__Tasks to complete__
A – Summarize the advection lecture notes in two sentences.
B – In the advection lecture notes, repeat the passage between "2023-09-15 Advection#" and "function vander(x, k=nothing)", inclusive.
C – According to the advection lecture notes, what does the fdstencil function compute?

__Extract provided__
»»

2023-09-15 Advection#
Last time#
Variable coefficients
Conservative/divergence form vs non-divergence forms
Verification with discontinuities
Today#
Advection and boundary layers
The (cell) Péclet number and oscillations
Godunov’s Theorem
using Plots
default(linewidth=3)
using LinearAlgebra
function vander(x, k=nothing)
if k === nothing
k = length(x)
end
V = ones(length(x), k)
for j = 2:k
V[:, j] = V[:, j-1] .* x
end
V
end
function fdstencil(source, target, k)
"kth derivative stencil from source to target"
x = source .- target
V = vander(x)
rhs = zero(x)'
rhs[k+1] = factorial(k)
rhs / V
end
function my_spy(A)
cmax = norm(vec(A), Inf)
s = max(1, ceil(120 / size(A, 1)))

««

__Listing__
»»

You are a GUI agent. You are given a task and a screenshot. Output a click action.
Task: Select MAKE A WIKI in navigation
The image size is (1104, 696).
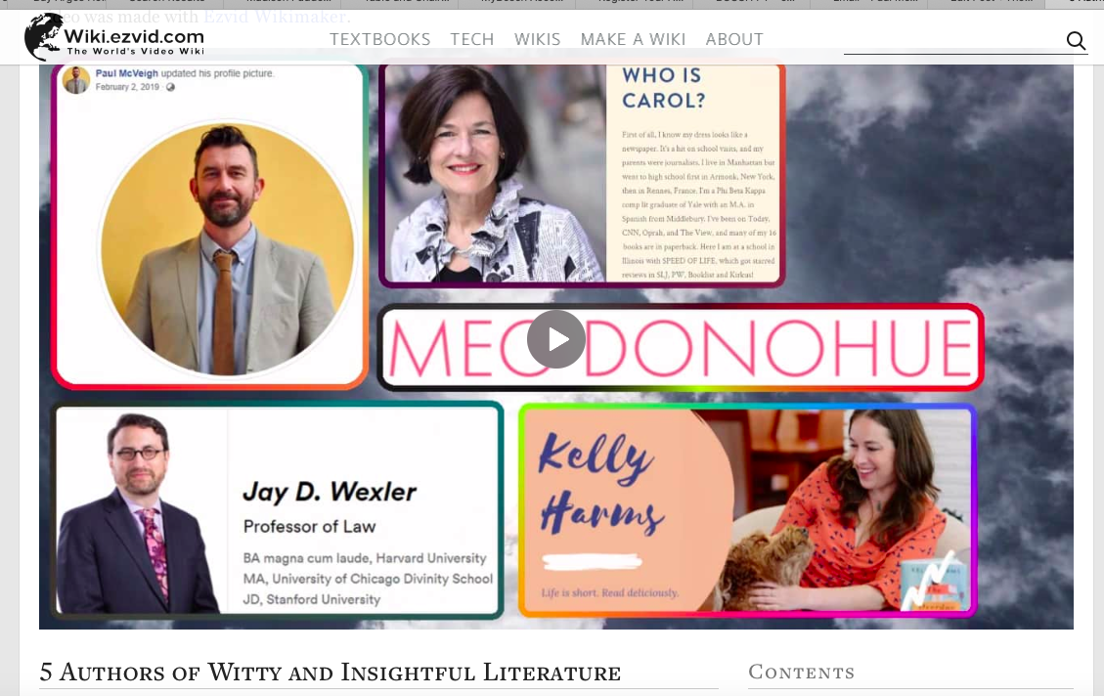[x=633, y=39]
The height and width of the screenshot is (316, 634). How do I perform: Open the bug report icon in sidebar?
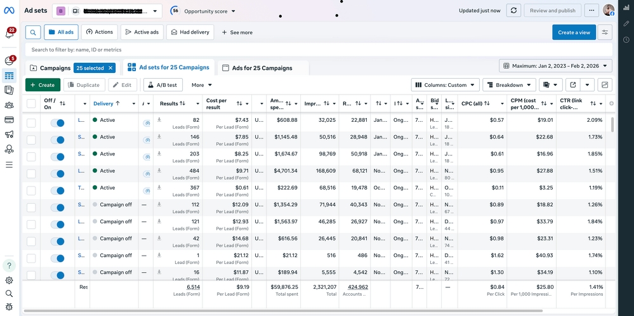pos(9,306)
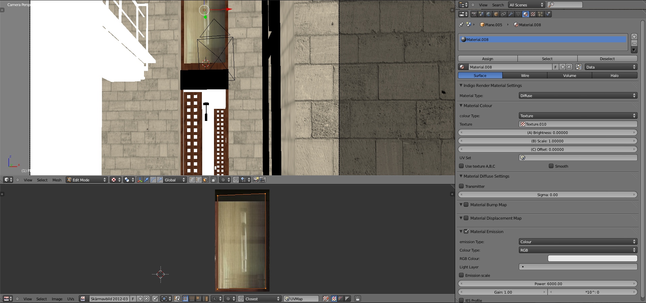Disable the Material Emission checkbox

pyautogui.click(x=466, y=232)
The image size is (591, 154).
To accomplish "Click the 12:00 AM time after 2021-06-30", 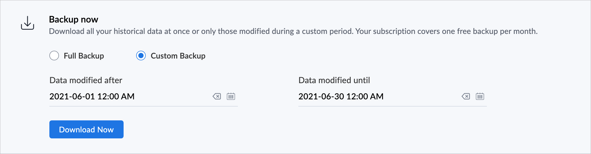I will click(x=365, y=96).
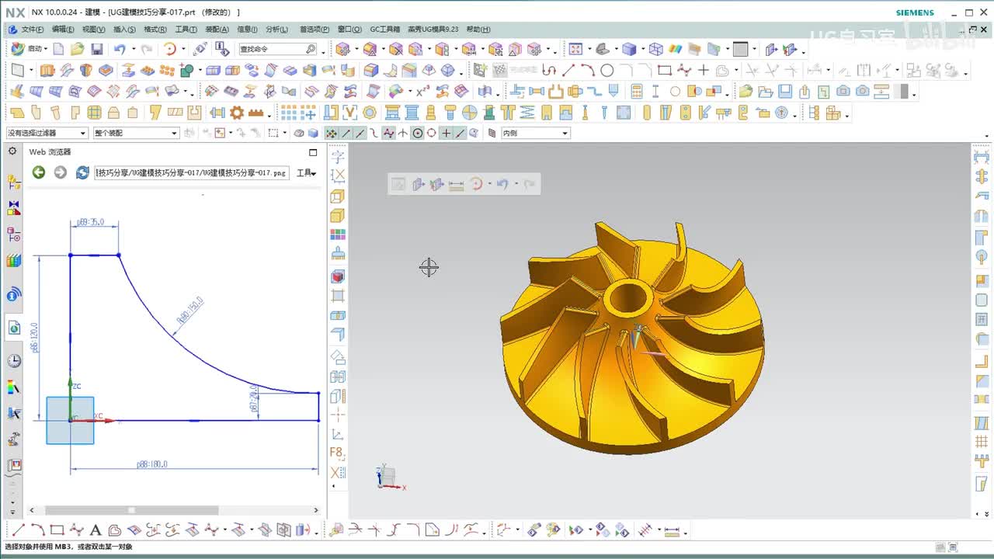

««

__Solved tasks__
A – The 2023-09-15 notes on advection list the previous session's topics (variable coefficients, conservative/divergence versus non-divergence forms, and verification with discontinuities) and today's topics (advection and boundary layers, the cell Péclet number and oscillations, and Godunov's Theorem). The code then loads Plots and LinearAlgebra, sets a default line width of 3, and defines the functions vander, fdstencil, and my_spy, where fdstencil builds a kth derivative stencil from source to target.

B –
2023-09-15 Advection#
Last time#
Variable coefficients
Conservative/divergence form vs non-divergence forms
Verification with discontinuities
Today#
Advection and boundary layers
The (cell) Péclet number and oscillations
Godunov’s Theorem
using Plots
default(linewidth=3)
using LinearAlgebra
function vander(x, k=nothing)

C – It computes the kth derivative stencil from source to target.